En este trance, el dilema más difícil es el que enfrenta el votante de izquierda porque el diez de noviembre tendrá que elegir a un candidato entre los dos que han quebrado su esperanza a sabiendas de que no repararán el desastre que han cometido al alimón ni en la puerta misma del infierno. El odio es una palabra proscrita en este tiempo de mojigatería retórica pero no hay otra manera de decirlo: don Sánchez y don Iglesias se odian. El mundo real desaparece tras el ciego impulso de destruir al otro que los embarga a los dos cuando están frente a frente. Por supuesto, el odio es un sentimiento que no puede explicarse. En las manifestaciones públicas de ambos hay desahogo de la rabia que alimentan, pero no argumentos racionales. A los sumo, llegamos a saber que cada uno es la pesadilla del otro. Aún no sabemos por qué don Iglesias quería participar en el gobierno a riesgo de arruinar el proyecto para el que había sido votado ni por qué don Sánchez empeñó la suerte del país y la suya propia en evitarlo. El primero ha quedado como un político engañado e impotente y el segundo, como un manipulador desconcertado.

Vivimos tiempos de cambio, en los que el futuro parece que fuera a presentarse mañana mismo, lo que exigiría ideas novedosas y actitudes flexibles y adaptativas, pero don Sánchez y don Iglesias viven en la jaula de hierro  de sus respectivas tradiciones políticas y de sus rasgos de carácter. El pasado y el presente los tienen atenazados. Los partidos socialdemócratas y comunistas, para decirlo de una manera sumaria, jamás han convivido con facilidad pero todos deberíamos saber que desde la exitosa revolución neoliberal de los años ochenta ambas tradiciones son una ruina inerte del pasado. El papel de la izquierda política (socialdemócrata y menos aún comunista) en los agitados cambios que se registran ahora mismo en los países europeos es insignificante. Pancartas en las calles, mucho indignado y mucho chaleco amarillo pero ni un milímetro de avance real en gobiernos y políticas progresistas. La izquierda y sus partidos no tienen más opción que reconocerlo así y reunirse con ánimo abierto y cooperativo para diseñar una estrategia fundamentada, creíble y eficiente. Exactamente lo contrario de lo que han hecho estas semanas dos líderes mediocres y sus sedicentes equipos de negociación.
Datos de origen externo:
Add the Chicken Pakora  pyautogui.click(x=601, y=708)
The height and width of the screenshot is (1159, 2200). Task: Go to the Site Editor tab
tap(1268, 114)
Descartado, pues, el pretexto ideológico o programático, no queda más que el factor humano para explicar el fracaso de la investidura. En este sentido, don Sánchez y don Iglesias forman una pareja de teatrillo de títeres. El primero es el príncipe apuesto, guapo, atildado, soso, un tanto cortico de luces, que cree que el reino entero le es debido, y el segundo, con su figura encorvada, su cabellera extravagante, sus ojillos amusgados y su ceño luciferino es el pariente bastardo que llega al palacio, urdidor, tenaz, resuelto, y finge ayudar al príncipe a conservar el trono pero en el fondo aspira a suplantarlo. Curiosamente, esta imagen esperpéntica cuadra mejor a lo que hemos experimentado este verano del fingimiento que cualquier disquisición teórica de altos vuelos. Bien, pero, ¿quién va a votar a dos títeres de cachiporra?